In addition to our cash requirements, the Board of Directors has authorized us to deliver value to stockholders through stock repurchases and quarterly cash dividends. The stock repurchase program does not obligate the Company to acquire any specific number of shares. We plan to continue paying a quarterly dividend, which currently results in a cash outlay of approximately $8.4 million per quarter.

***Cash Flows***

We generated cash flow from operations of $181.8 million during 2025, a 44.9% or $147.9 million decrease in cash flows compared to $329.7 million during 2024. The decrease in net cash provided by operating activities was due primarily to working capital changes and a decrease in net income and insurance,claims and other long-term accruals during 2025, partially offset by restructuring costs recorded in 2025. We were able to make net capital expenditures, repay debt, make strategic investments, pay dividends, and repurchase company stock with the net cash provided by operating activities and existing cash balances, supplemented by borrowings under our existing credit facility.
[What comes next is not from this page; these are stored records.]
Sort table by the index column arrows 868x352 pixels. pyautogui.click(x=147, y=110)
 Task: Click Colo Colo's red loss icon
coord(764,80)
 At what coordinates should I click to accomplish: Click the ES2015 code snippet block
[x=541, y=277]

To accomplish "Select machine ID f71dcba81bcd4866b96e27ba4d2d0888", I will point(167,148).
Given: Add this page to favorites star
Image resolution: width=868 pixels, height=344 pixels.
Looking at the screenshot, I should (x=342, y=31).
Net cash used in investing activities was $171.6 million during 2025 compared to $241.4 million during 2024. Net property and equipment additions (primarily revenue equipment) were $162.7 million during 2025 compared to $234.9 million during 2024. Given our strong balance sheet and proactive fleet management, we entered 2025 with a higher-than-normal inventory of new tractors ready to support growth. These factors, combined with a deliberate shift to a more asset light operational mix resulted in net capital expenditures below our historical range in 2025. We currently estimate net capital expenditures (primarily revenue equipment) in 2026 to be in the range of $185 million to $255 million. We intend to fund these net capital expenditures through cash flows from operations and financing available under our existing credit facilities, if necessary.
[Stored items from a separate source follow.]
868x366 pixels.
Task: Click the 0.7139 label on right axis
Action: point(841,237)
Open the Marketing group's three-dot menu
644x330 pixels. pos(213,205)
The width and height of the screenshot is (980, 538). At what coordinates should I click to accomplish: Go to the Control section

Net financing activities provided $7.3 million during 2025 compared to using $105.7 million during 2024. We had net borrowings on our debt of $102.0 million during 2025, increasing our outstanding debt to $752.0 million at December 31, 2025. We had net borrowings on our debt of $1.3 million during 2024. We paid dividends of $34.1 million during 2025 and $35.1 million during 2024, and we currently plan to continue paying a quarterly dividend.

Financing activities for 2025 also included common stock repurchases of 2,113,007 shares at a cost of $55.6 million, including broker commissions and excise taxes. Financing activities for 2024 included common stock repurchases of 1,787,810 shares at a cost of $67.1 million, including broker commissions and excise taxes. On August 7, 2025, the Board of Directors approved a new stock repurchase program under which the Company is authorized to repurchase up to 5,000,000 shares of its common stock. Upon approval of the new program, the Board of Directors withdrew the previous stock repurchase authorization, which had 1,783,342 shares remaining available for repurchase. As of December 31, 2025, the Company had not purchased any shares pursuant to the new authorization and had 5,000,000 shares remaining available for repurchase. The Company has repurchased, and may continue to repurchase, shares of the Company's common stock. The timing and amount of such purchases depend upon economic and stock market conditions and other factors.
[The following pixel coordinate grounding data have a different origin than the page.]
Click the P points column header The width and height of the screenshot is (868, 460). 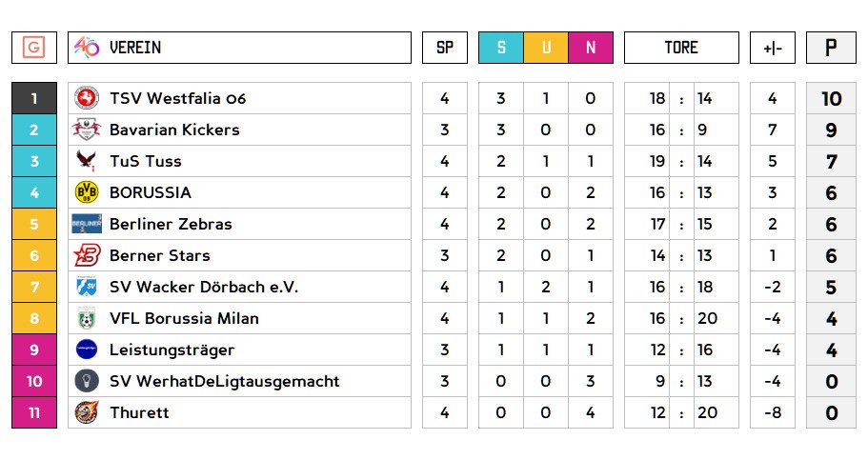pyautogui.click(x=831, y=48)
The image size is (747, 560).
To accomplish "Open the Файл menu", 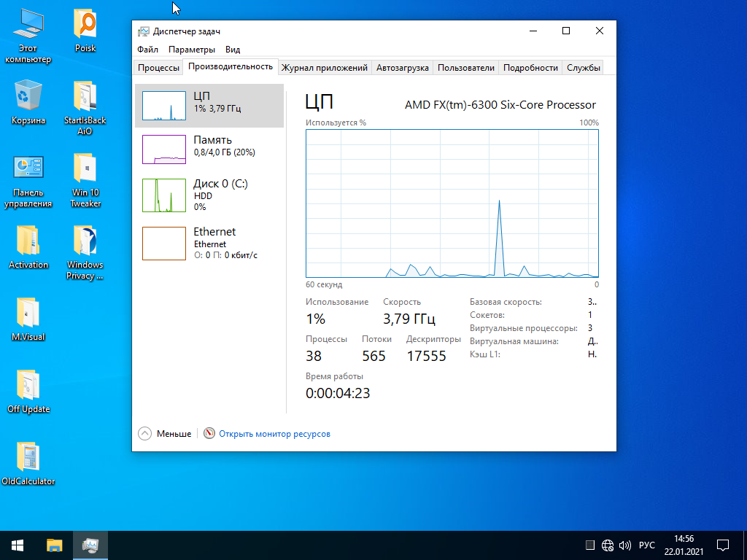I will 147,50.
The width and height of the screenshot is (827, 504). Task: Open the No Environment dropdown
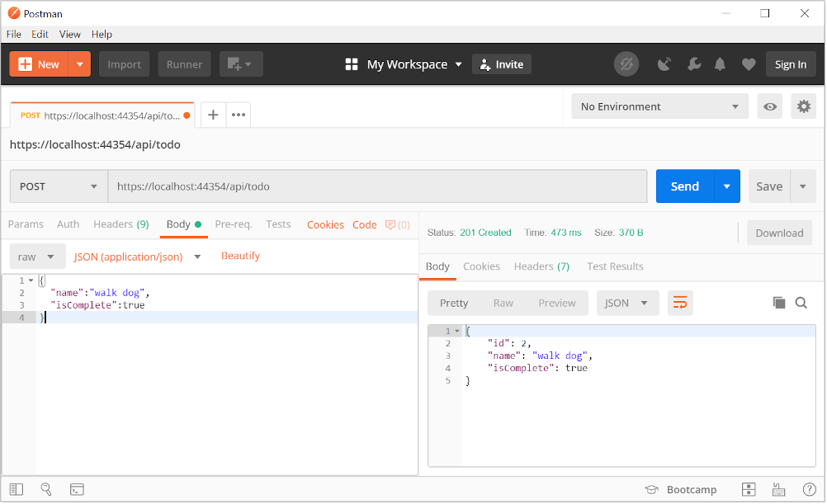click(659, 106)
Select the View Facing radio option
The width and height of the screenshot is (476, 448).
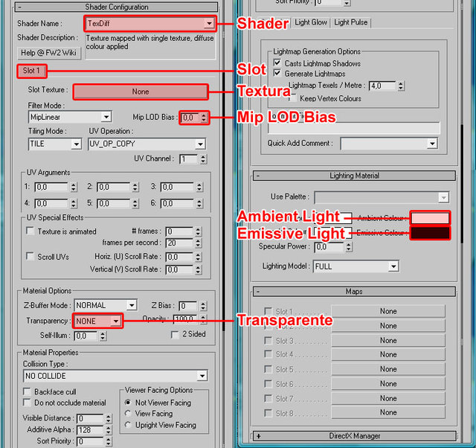pos(128,414)
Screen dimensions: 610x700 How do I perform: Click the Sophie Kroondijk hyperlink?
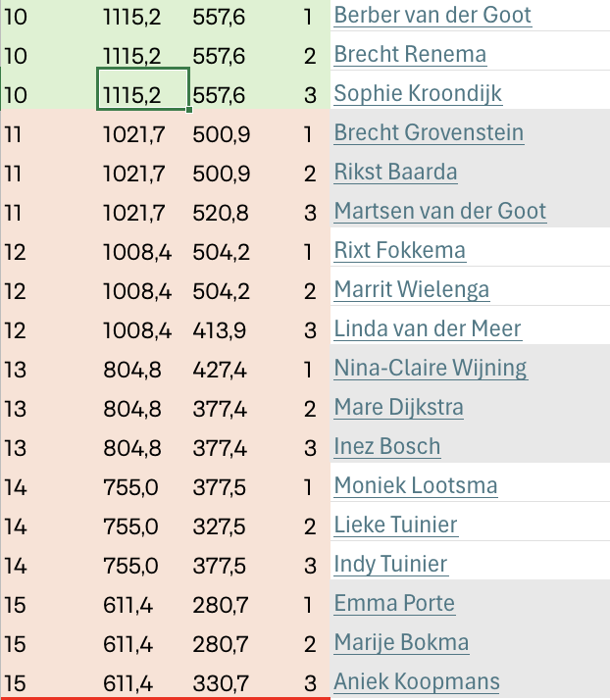(x=418, y=94)
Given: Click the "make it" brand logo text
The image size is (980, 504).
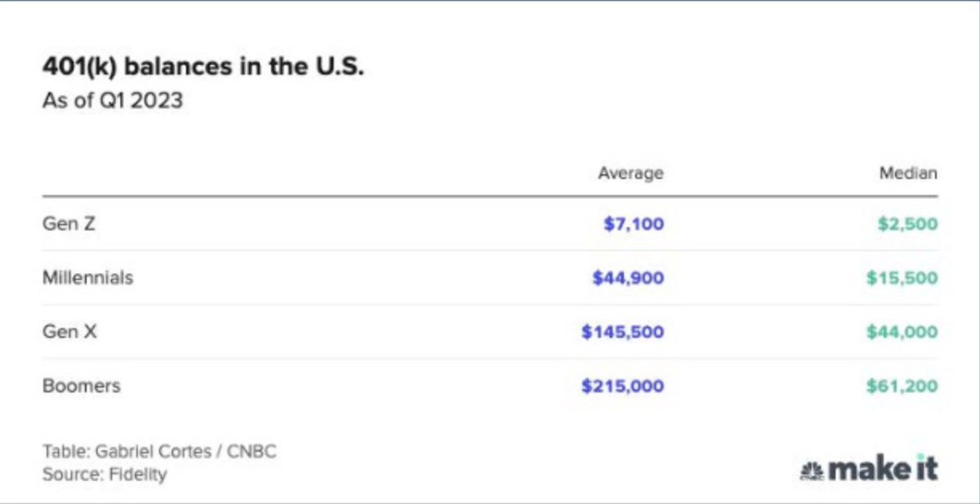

**Critical Accounting Estimates:**

The preparation of consolidated financial statements in conformity with accounting principles generally accepted in the United States of America requires us to make estimates and assumptions that affect the (i) reported amounts of assets and liabilities and disclosure of contingent assets and liabilities at the date of the consolidated financial statements and (ii) reported amounts of revenues and expenses during the reporting period. We evaluate these estimates on an ongoing basis as events and circumstances change, utilizing historical experience, consultation with experts and other methods considered reasonable in the particular circumstances. Actual results could differ from those estimates and may significantly impact our results of operations from period to period. It is also possible that materially different amounts would be reported if we used different estimates or assumptions.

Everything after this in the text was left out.